Des fois j'aimerais être aussi assidu que Marjeul dans mon blog. Je peux, moi aussi, raconter des anecdotes truculentes sur notre foyer. Et j'aurais pu, moi aussi, aller prendre une photo de l'écureuil mort au coin de Lajeunesse et Chabanel (celui-là même que Fabienne prétend avoir entendu roter, oui oui!)
Le temps manque ces derniers jours, mais il ne faut pas se décourager: je reprend du service. Ça tombe bien parce que Juliette commence à mieux tolérer la présence de la caméra, à laquelle elle sourit plus volontiers (voir figure no. 1)
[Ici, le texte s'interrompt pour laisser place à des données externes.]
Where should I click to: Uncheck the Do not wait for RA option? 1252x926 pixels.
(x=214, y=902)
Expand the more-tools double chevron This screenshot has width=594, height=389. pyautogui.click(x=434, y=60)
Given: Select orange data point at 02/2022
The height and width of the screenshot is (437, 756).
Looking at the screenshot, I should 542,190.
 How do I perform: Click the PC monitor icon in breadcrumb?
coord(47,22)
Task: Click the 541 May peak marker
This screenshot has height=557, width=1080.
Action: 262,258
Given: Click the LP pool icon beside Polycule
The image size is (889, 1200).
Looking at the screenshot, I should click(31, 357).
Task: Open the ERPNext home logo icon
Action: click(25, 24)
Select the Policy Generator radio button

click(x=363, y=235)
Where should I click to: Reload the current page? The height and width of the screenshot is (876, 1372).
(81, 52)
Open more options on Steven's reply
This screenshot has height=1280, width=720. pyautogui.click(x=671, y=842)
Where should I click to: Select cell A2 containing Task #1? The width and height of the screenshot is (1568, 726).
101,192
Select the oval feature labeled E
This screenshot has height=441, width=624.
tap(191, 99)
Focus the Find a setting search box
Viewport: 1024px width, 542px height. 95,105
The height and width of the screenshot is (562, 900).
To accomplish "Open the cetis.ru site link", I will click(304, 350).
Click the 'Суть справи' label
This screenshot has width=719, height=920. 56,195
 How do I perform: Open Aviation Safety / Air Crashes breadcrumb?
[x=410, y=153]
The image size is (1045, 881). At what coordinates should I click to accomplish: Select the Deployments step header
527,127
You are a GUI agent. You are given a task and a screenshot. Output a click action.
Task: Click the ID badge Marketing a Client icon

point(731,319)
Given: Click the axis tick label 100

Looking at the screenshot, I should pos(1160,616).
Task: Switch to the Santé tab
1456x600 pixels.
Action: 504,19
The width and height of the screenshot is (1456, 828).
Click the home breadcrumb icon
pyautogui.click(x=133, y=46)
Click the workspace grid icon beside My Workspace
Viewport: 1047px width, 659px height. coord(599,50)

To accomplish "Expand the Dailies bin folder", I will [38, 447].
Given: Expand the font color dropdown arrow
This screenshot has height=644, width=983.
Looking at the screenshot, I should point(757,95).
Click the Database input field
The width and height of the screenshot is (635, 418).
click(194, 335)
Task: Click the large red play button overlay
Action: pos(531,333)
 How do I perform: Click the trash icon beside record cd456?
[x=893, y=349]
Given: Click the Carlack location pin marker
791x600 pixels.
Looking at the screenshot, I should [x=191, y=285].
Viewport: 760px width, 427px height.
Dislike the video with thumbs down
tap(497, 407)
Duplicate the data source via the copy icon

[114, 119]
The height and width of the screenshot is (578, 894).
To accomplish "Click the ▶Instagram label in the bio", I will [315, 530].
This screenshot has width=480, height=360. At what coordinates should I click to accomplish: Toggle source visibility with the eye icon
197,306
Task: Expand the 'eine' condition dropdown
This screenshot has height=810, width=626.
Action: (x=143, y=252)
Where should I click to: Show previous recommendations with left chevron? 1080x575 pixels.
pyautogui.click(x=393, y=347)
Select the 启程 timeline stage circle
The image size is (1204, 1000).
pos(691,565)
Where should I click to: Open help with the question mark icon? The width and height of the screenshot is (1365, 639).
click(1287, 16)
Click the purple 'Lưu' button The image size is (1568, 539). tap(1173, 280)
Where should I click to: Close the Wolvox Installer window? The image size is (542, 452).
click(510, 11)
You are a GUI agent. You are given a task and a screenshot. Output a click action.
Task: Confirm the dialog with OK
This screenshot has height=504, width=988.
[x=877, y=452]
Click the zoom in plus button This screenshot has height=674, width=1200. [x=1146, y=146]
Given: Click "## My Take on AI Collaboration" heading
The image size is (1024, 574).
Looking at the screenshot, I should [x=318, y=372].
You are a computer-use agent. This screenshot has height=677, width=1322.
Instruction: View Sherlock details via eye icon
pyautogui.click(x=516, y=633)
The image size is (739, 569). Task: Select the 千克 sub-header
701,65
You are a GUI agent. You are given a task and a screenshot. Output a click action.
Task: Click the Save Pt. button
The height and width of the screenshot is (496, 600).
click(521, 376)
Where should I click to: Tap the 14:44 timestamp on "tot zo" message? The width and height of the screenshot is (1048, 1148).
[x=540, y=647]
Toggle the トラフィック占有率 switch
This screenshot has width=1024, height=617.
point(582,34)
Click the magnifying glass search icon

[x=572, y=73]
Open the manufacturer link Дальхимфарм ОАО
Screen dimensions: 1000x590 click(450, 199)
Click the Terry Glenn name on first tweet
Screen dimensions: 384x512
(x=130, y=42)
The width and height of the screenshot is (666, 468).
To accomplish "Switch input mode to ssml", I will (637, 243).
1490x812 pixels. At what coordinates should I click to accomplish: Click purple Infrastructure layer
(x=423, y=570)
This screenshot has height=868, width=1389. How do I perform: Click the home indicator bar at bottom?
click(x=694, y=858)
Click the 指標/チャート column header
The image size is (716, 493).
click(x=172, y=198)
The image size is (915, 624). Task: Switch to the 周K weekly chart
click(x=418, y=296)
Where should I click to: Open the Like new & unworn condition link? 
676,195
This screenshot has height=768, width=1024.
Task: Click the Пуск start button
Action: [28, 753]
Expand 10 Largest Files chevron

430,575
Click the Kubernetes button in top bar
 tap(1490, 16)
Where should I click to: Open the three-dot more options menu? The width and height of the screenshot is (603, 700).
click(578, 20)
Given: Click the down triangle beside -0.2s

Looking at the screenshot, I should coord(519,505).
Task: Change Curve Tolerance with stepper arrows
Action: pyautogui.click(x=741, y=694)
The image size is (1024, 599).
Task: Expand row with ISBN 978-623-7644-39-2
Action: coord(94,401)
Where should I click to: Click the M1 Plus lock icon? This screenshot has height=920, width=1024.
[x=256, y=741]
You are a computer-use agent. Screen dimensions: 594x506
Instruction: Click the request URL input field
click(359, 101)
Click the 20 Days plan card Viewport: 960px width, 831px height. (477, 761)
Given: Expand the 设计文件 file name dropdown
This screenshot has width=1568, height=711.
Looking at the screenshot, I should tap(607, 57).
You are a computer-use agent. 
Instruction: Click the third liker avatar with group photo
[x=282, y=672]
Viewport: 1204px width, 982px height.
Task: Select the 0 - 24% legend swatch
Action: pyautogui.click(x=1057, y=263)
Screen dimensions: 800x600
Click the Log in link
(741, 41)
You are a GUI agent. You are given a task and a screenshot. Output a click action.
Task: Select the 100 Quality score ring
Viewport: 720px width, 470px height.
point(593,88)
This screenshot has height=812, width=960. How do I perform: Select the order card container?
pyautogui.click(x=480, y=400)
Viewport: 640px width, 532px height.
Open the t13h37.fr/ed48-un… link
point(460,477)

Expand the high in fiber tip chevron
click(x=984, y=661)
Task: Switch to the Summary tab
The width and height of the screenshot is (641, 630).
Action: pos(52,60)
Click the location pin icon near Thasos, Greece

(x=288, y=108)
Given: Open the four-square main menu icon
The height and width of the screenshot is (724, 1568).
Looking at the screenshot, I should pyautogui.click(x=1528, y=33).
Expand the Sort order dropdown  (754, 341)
Aujourd'hui, c'était une journée avec Papa parce que Maman est allée se faire coiffer, masser et épiler (Vous voyez le genre). Alors j'ai fait mon possible pour entertainer Juliette, ce qui implique nécessairement qu'on est allé dehors (c'est sa nouvelle obsession: il faut aller dehors, sinon c'est la crise). On a fait une belle petite marche, mais je dis pas où parce qu'en fait on est allé acheter le cadeau de Caroline, et ça gâcherait tout si je donnais un aussi gros indice. Tout ça pour dire qu'on a fini au Parc de la tante malade et que Juliette en a profité pour faire une sieste. Mais toute bonne chose a une fin: elle s'est réveillée en plein pendant ma visite à la bibliothèque municipale. Eh oui, le jackpot: une crise dans une bibliothèque. Je sais, on dirait que c'est scripté, mais c'est vraiment arrivé comme ça. Notre vie est un film (une comédie, évidemment).
J'ai gardé le meilleur pour la fin: une superbe photo de baboune que ça se peut presque pas tellement on la reconnait pas. Évidemment, c'était AVANT la sieste.